Prepare Own Agents
How we build and operate agents with clear scope, tooling, and observability.
Prepare Own Agents
We build and operate agents that handle well-scoped tasks: code generation, review assistance, documentation, and repetitive workflows. Agents are designed with clear boundaries, guardrails, and human oversight.
Prepare Own Agents
We build agents with clear scope, proven tooling, and full observability. Each agent has defined inputs, outputs, and failure modes—so behavior stays predictable and auditable.
Below is how we design agents: Scope defines the contract, Tooling enables safe execution, and Observability keeps behavior in check.
Scope
Each agent has a defined input/output and failure mode. We avoid “do everything” agents. Clear scope makes behavior predictable and easier to audit.
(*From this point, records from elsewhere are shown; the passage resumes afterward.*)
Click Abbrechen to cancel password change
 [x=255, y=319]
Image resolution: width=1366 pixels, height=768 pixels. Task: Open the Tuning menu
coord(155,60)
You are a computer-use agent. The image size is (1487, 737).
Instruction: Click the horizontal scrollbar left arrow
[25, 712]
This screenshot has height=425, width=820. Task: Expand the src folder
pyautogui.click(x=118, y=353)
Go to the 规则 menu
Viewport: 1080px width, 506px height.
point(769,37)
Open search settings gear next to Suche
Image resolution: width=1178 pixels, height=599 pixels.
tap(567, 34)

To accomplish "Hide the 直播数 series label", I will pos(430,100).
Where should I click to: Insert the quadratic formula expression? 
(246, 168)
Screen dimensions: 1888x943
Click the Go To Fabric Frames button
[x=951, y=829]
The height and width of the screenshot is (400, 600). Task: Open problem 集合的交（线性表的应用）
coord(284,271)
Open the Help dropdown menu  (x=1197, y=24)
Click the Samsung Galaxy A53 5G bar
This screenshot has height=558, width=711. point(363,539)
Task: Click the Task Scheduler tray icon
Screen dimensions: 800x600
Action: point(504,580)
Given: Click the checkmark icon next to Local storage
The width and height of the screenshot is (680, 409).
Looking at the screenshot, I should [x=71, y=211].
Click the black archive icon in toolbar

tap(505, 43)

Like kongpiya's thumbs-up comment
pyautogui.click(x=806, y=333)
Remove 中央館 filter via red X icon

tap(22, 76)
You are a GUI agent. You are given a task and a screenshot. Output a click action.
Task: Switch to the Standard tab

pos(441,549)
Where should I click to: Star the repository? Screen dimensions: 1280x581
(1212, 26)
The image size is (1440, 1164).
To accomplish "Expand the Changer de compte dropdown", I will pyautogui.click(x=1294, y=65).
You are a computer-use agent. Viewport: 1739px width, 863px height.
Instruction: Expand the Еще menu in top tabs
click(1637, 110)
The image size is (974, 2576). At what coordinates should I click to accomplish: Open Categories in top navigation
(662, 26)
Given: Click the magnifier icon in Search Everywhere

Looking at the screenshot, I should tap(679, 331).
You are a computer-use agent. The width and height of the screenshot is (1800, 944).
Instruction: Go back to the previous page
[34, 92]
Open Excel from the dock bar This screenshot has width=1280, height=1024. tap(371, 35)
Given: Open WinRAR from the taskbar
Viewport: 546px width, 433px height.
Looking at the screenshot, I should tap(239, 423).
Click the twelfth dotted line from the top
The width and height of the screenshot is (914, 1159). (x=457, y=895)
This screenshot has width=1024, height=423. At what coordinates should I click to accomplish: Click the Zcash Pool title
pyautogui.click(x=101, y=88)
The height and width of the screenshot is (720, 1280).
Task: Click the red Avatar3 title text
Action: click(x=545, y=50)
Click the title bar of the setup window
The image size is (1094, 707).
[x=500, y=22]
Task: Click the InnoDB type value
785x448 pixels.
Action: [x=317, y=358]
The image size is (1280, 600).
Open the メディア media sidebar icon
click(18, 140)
Example: defining agent scope
We document scope in a simple, machine- and human-readable form. Example for a “PR summary” agent:
# Agent: pr-summary
# Purpose: Generate a short, consistent summary of a PR for the changelog.
input:
- pr_title: string
- pr_body: string (markdown)
- changed_files: string[] # paths only
output:
- summary: string # one or two sentences, imperative mood
- area: string # one of: "docs" | "api" | "ui" | "infra" | "deps" | "other"
constraints:
- summary max 120 characters
- no internal ticket IDs in public changelog
failure:
- If input is empty or invalid, return error code and message; do not guess.This keeps the agent’s contract explicit so we can test it and change it without surprise.
PR summary agent flow:
Tooling
We use proven runtimes and frameworks (e.g. MCP, plugins) so agents can call tools and APIs safely. Integrations are versioned and documented.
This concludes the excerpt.